▶ **EXERCISE GOAL**: In the data, find each line where the word "agent" appears and list that line.
DATA SHOWN below:
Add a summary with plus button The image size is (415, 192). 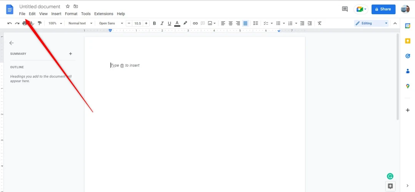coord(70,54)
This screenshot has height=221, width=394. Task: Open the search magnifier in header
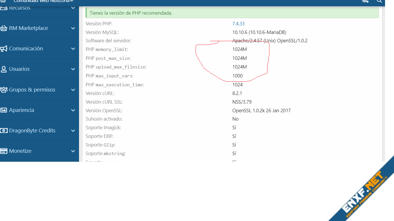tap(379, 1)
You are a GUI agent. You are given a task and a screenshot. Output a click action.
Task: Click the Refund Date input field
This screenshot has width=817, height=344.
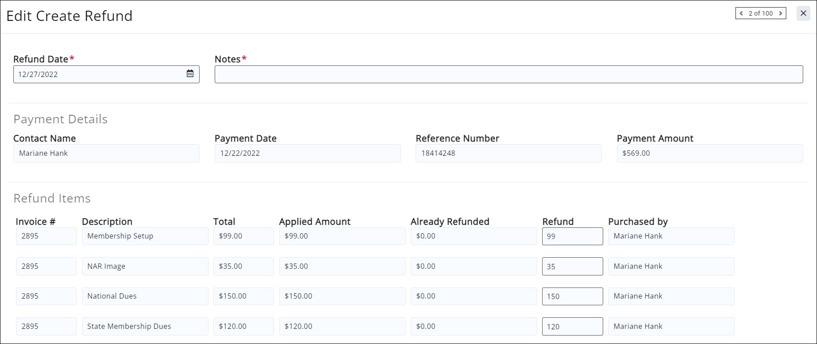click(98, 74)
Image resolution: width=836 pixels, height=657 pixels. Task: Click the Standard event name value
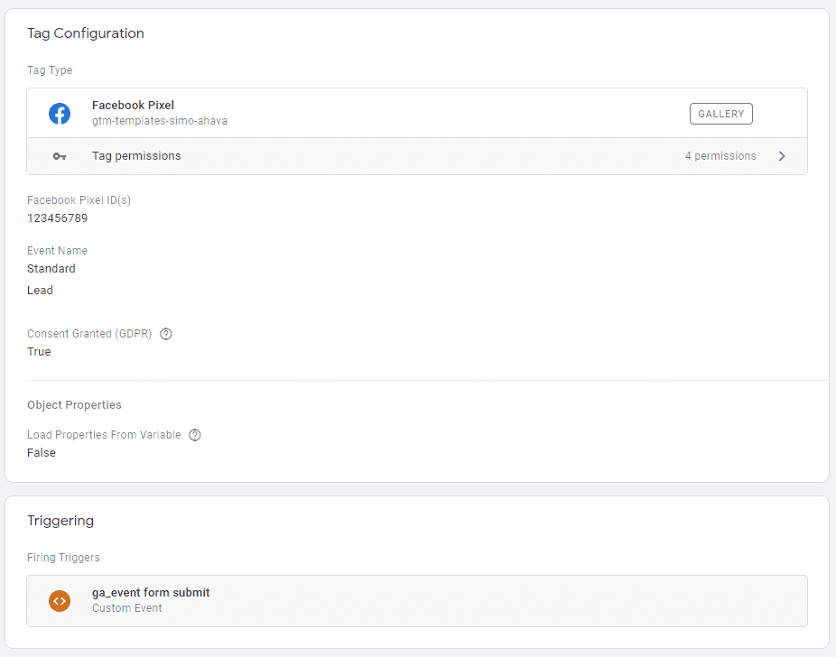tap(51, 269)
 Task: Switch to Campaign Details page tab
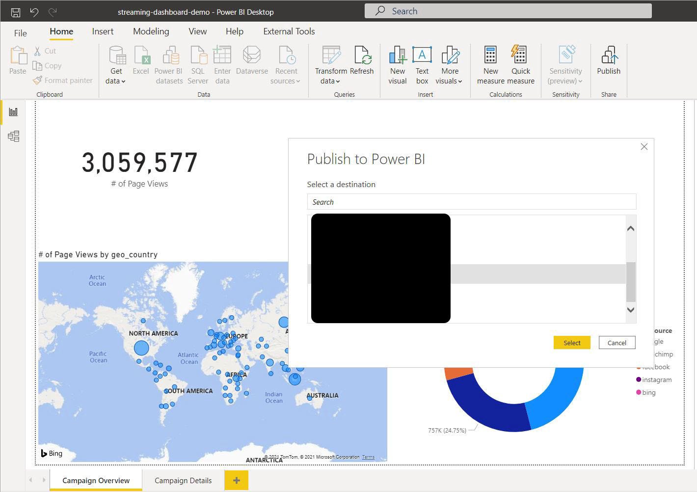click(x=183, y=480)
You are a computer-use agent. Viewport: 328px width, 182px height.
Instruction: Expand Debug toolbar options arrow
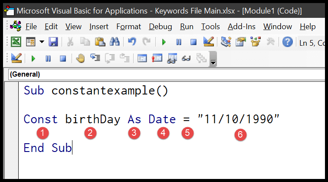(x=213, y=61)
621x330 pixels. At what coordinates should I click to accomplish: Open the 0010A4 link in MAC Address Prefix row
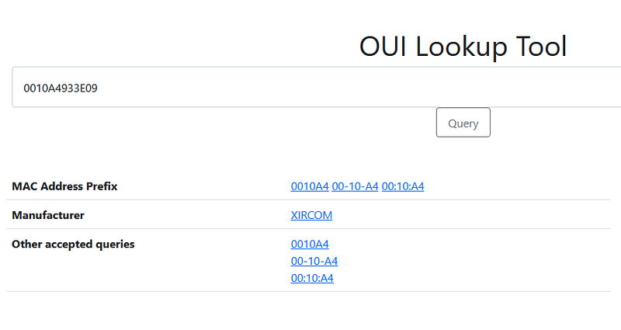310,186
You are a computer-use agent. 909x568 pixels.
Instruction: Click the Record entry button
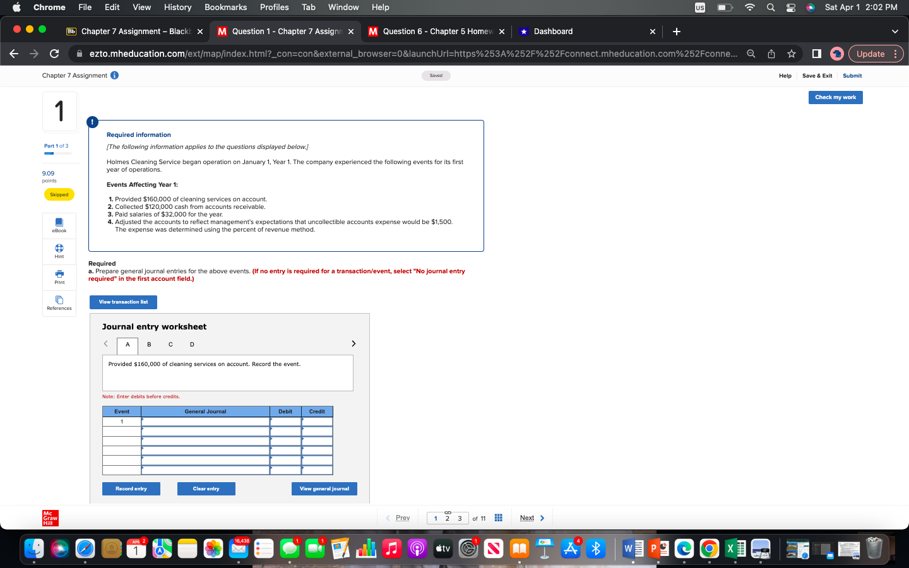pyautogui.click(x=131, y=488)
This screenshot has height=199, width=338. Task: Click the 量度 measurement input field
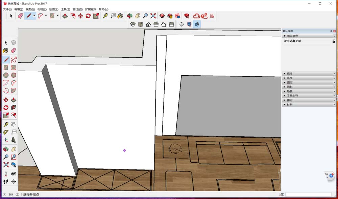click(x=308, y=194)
End of DATA SHOWN.
▶ **ANSWER BOX**:
You are a GUI agent. You are given a task and a screenshot. Output a click action.
You are a computer-use agent. Viewport: 328px width, 182px height.
You are a computer-use agent. 909x568 pixels.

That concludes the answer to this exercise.